Home > Clinical question: How do financial incentives compare with usual care or less intensive interventions for helping women stop smoking during pregnancy?

Villyen Motaze, Nkengafac (2017) Clinical question: How do financial incentives compare with usual care or less intensive interventions for helping women stop smoking during pregnancy? Cochrane Clinical Answers,

External website: https://www.cochranelibrary.com/cca/doi/10.1002/cc...

Compared with usual care, financial incentives, when used as a single intervention, increased the number of women who abstained from smoking in late pregnancy (at 24‐40 weeks’ gestation) (on average, 227 vs 83 per 1000 women) and at 6 to 11 months postpartum (on average, 154 vs 40 per 1000 women). Results show no clear differences in smoking abstinence when financial incentives were used as part of tailored or multiple interventions in late pregnancy, or at 0 to 5 months postpartum. Financial incentives reduced self‐reported smoking in late pregnancy, but this was inconsistent with results from a randomized controlled trial (RCT) that used contingent and non‐contingent financial incentives that assessed smoking cessation biochemically. Findings of RCTs reveal no clear differences in preterm birth, low birth weight, or admission to neonatal intensive care unit (ICU); no RCTs reported very low birth weight or mortality (perinatal, stillbirth, neonatal).

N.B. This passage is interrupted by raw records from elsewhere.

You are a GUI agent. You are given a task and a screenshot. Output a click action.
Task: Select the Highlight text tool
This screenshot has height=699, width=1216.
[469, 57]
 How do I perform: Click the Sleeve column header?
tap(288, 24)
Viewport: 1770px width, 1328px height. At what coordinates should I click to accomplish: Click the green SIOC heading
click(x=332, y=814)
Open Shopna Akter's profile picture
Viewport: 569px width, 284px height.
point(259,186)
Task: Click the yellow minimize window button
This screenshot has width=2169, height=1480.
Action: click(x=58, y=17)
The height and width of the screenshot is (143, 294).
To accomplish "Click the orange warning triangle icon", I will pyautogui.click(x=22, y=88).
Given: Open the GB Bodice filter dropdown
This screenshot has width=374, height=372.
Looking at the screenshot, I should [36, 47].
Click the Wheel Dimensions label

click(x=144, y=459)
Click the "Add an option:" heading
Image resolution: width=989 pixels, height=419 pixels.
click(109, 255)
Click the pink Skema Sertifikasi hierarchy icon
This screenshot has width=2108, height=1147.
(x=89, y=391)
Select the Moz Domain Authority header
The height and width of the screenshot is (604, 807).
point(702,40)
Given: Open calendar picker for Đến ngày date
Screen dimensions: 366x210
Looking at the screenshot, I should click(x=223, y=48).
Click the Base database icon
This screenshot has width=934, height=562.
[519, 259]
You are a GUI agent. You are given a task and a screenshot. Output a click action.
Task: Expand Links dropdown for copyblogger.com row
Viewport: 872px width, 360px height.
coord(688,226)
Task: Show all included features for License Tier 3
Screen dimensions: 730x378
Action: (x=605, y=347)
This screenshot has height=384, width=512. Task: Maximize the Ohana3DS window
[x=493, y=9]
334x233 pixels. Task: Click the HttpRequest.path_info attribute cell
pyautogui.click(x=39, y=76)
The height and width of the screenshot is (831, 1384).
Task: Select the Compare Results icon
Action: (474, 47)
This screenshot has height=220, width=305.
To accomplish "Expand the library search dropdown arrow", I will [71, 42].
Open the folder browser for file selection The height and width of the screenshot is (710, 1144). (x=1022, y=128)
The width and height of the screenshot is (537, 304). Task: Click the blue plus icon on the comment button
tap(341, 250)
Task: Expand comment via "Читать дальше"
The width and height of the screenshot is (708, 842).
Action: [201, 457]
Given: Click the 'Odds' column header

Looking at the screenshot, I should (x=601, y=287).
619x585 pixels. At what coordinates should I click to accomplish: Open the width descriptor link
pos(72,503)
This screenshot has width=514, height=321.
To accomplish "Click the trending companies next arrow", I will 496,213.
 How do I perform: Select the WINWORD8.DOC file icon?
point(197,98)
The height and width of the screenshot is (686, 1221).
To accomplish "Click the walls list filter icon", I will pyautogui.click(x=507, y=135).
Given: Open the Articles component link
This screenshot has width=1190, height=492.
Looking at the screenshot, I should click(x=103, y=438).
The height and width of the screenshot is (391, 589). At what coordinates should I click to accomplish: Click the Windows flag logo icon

Compared with less intensive interventions, more women abstained from smoking in late pregnancy (on average, 304 vs 83 per 1000 women) and at 0 to 5 months postpartum (on average, 214 vs 59 per 1000 women) when financial incentives were included as part of multiple interventions. Smoking reduction, birth weight, preterm birth, mortality (perinatal, stillbirth, neonatal), and admission to neonatal ICU were not reported by these trials.